DOKUMENTAUSZUG ::

....

Es bedarf wenig Phantasie, um davon auszugehen, dass die rapiden Digitalisierungsfortschritte die Beziehungen zwischen Museumsobjekten und ihren Rezipient*innen nachhaltig verändern werden. Die Digitalisierung steht nach wie vor in vielen Museen am Anfang und seit der Pandemie wird sehr deutlich, dass diese Aufgabe nicht weiter als »Low-Budget-Unternehmen« in einer Art »Selbsthilfegruppe« angegangen werden kann, wie es die langjährige Geschäftsführerin des Museumsverband Sachsen-Anhalt e.V. Susanne Kopp-Sievers formulierte.

....

DATENABSCHNITT ::
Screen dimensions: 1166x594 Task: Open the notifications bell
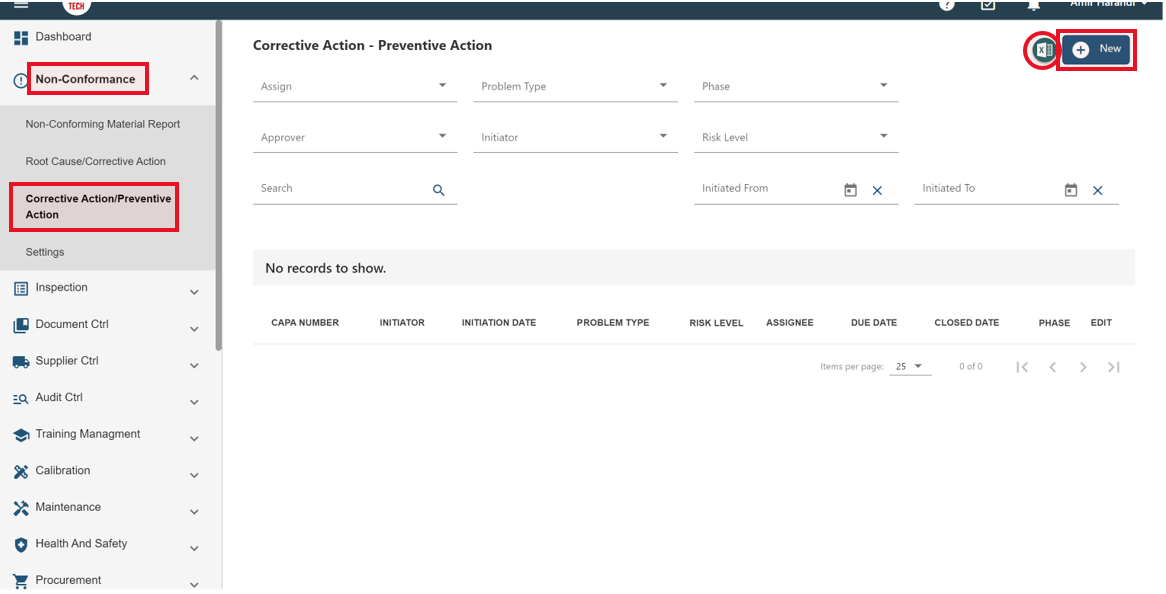(1033, 6)
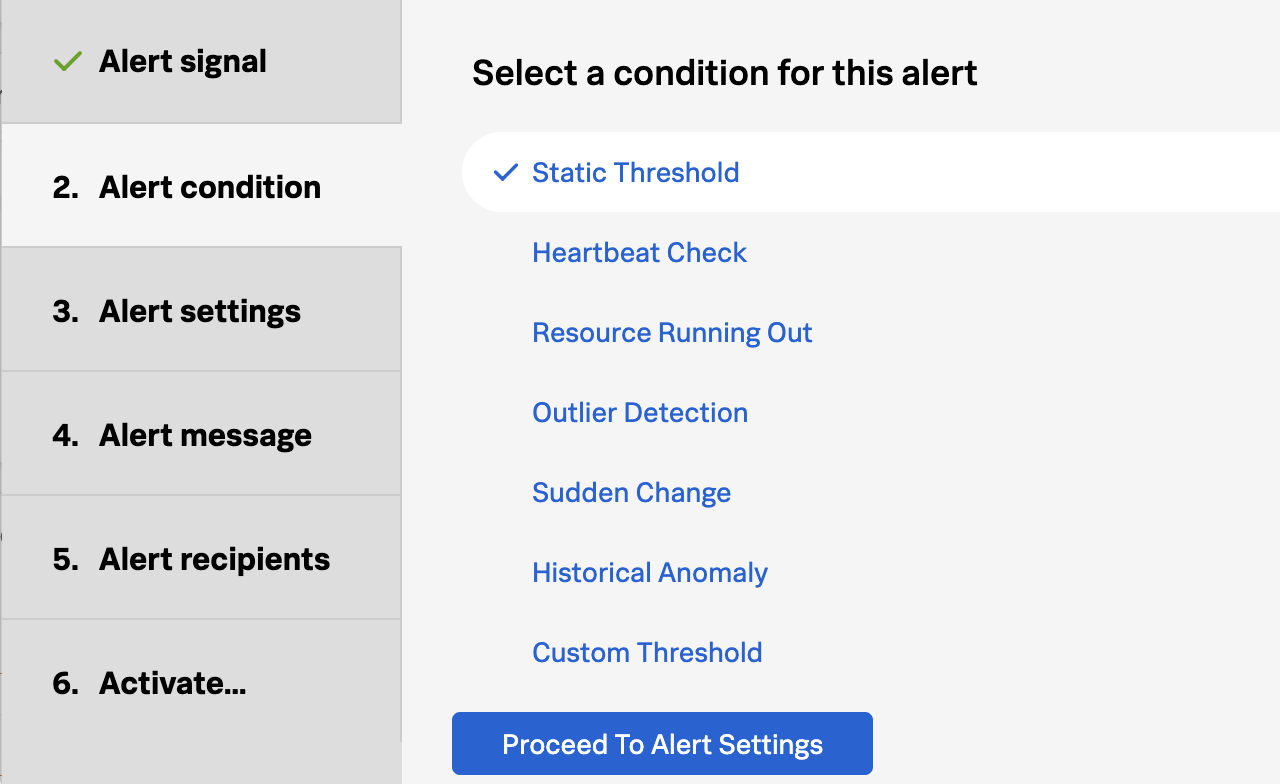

....

IHRE AUFGABEN ::
1: Wer hat laut dem Dokumentauszug über die Digitalisierung in Museen gesagt, diese Aufgabe könne nicht weiter als »Low-Budget-Unternehmen« angegangen werden?
2: Erweitern Sie den Dokumentauszug über die Digitalisierung in Museen, indem Sie nach seinem letzten Satz weiterschreiben.

ERGEBNISSE ::
1: Susanne Kopp-Sievers, die langjährige Geschäftsführerin des Museumsverband Sachsen-Anhalt e.V.

2:
Es spricht vieles dafür, die Digitalkompetenz in Museen systematischer und vernetzter auszubauen, wie das etwa in Baden-Württemberg durch die Schaffung von neuen Stellen für Digitalmanager*innen an Landesmuseen verwirklicht wurde (vgl. Land Baden-Württemberg 2020). So manche der bestehenden digitalen Defizite verweisen auch auf mehr als starre Strukturen vieler Museen: Bislang weigern sich die meisten Museumsleitungen, Digitalisierung hinreichend in ihre Managementstrukturen einzubeziehen. Jüngste Studien zu digitalen Führungsstrategien belegen eindrucksvoll,
dass die jüngsten Entwicklungen im Bereich »Cultural Leadership« noch nicht hinreichend antizipiert wurden und damit die Führungsstrukturen vieler Museen zum Teil noch sehr traditionellen Modellen folgen.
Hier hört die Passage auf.